課題内容: 提示文によると、LTSR版で受けられるサポートは最長何年間か答えよ。

提示文:
··········

自治体ニーズ狙う「XenApp Secure Browser Edition」、同時にXenApp/XenDesktop新版も
シトリックス、“ブラウザ仮想化専用”のXenApp新製品を投入
2016年03月25日 07時00分更新
シトリックス・システムズ・ジャパンは3月24日、仮想アプリケーション/仮想デスクトップ製品の各最新版「Citrix XenApp 7.8」「同 XenDesktop 7.8」を発表した。同時に、Webブラウザ専用の仮想化製品「XenApp Secure Browser Edition」の提供も開始している。
Skype for Business最適化、アプリ管理容易化などXenApp/XenDesktop新版
XenApp/XenDesktop 7.8の主な新機能としては、マイクロソフト「Skype for Business」におけるビデオ/音声品質の強化、マスターOSイメージとは独立した形で仮想アプリケーション群を配布できる「Citrix AppDisk」、「Citrix Studio」へのマイクロソフト「App-V」の管理統合などがある。発表会では、同社 シニアプロダクトソリューション推進マネージャーの竹内裕治氏が概要を説明した。
Skype for Businessでは、シトリックスとマイクロソフトの協業でアドオンソフトウェア「HDX RealTimeOptimization Pack 2.0」を開発。VDI環境でSkypeを利用する場合に、ビデオ/音声ストリームをVDIサーバー間ではなくクライアント間でやり取りする仕組みを取ることで、ネイティブ利用時に近い高品質なビデオ/音声を実現した。
また、部門や業務内容の違いで異なるアプリケーション環境を求めるユーザーに対し、これまでは異なるマスターイメージを準備/管理する必要があったが、Citrix AppDiskによって、OSイメージとアプリケーションセット(複数アプリケーションをパッケージ化したもの)を起動時に組み合わせる形で提供できるようになった。加えて、複数のOS/アプリケーション間の互換テストはAppDNAにより自動化されており、イメージ管理やパッチ適用などの負担が大幅に軽減される。
そのほか、複数ロケーションにまたがる大規模なXenApp/XenDesktop環境の運用効率化、「Citrix Director」における監視機能の向上などがある。
リリースライフサイクルについても新たな発表があった。XenApp/XenDesktopでは、3~9カ月ごとに新機能を追加しながら新バージョンをリリースしているが、より長期のライフサイクルを求める顧客向けの「Long Term Service Release(LTSR)版」も別途提供していく。12~24カ月ごとにリリースされるLTSR版では、5年間のメインストリームサポートと5年間の延長サポート(オプション契約)により、最長10年間のサポートが受けられる。
たとえばXenApp/XenDesktop 7.6 LTSR版(2016年1月リリース)の場合、メインストリームサポートは2021年1月まで、延長サポートは2026年1月まで提供される。その間、新機能の追加はないが、バグ修正のための累積アップデートは継続的に提供される。

··········

提供情報:
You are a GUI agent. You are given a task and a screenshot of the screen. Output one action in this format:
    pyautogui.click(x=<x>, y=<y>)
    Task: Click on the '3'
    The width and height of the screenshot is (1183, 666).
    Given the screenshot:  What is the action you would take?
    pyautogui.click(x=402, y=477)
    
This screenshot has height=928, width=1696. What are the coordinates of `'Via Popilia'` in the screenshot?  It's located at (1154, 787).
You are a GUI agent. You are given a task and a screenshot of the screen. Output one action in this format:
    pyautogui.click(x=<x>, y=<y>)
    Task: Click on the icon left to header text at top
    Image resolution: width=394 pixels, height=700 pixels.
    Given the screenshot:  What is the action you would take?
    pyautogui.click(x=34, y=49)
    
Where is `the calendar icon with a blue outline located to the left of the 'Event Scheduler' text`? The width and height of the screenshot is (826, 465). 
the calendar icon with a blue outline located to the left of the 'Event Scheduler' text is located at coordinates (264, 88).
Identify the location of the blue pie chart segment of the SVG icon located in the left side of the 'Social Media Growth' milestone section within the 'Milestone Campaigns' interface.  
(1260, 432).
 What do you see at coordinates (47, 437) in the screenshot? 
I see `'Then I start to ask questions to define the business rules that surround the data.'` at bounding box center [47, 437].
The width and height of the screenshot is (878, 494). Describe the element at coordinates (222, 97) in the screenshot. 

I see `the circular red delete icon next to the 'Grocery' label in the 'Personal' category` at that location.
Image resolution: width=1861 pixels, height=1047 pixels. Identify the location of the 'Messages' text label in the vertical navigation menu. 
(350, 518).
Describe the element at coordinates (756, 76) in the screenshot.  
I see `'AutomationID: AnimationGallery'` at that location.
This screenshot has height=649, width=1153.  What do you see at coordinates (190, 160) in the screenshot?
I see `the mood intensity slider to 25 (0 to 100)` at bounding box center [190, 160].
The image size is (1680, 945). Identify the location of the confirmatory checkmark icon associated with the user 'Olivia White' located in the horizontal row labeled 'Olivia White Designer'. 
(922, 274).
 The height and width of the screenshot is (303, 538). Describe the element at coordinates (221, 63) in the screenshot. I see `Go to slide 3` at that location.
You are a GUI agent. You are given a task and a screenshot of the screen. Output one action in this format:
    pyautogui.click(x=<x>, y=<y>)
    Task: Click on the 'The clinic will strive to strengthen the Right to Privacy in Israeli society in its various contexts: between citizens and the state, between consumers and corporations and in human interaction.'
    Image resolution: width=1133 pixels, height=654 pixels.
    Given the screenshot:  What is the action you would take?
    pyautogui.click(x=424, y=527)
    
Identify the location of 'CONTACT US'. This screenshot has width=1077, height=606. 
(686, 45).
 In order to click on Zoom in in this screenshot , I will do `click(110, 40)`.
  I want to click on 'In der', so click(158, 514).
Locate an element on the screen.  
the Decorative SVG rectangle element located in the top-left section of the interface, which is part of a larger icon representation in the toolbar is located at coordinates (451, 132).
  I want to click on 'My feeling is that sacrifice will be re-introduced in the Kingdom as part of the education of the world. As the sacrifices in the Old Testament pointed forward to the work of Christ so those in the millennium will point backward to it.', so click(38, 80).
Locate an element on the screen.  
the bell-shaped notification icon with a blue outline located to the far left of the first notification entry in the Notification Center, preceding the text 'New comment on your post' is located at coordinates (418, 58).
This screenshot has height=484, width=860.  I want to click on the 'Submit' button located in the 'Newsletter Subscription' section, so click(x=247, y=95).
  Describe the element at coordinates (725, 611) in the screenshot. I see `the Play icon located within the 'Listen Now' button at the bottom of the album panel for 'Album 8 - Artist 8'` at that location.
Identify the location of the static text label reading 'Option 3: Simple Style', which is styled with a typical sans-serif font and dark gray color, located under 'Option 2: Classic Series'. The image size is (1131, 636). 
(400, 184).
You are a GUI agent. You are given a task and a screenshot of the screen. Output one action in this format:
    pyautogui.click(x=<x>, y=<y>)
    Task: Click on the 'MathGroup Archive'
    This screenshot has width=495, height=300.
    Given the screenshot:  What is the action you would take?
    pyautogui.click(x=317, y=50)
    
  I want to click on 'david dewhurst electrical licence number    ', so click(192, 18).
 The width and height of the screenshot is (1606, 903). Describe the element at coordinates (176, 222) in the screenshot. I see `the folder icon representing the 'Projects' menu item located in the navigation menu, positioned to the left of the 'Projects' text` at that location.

··········

出力結果: 最長10年間のサポートが受けられる。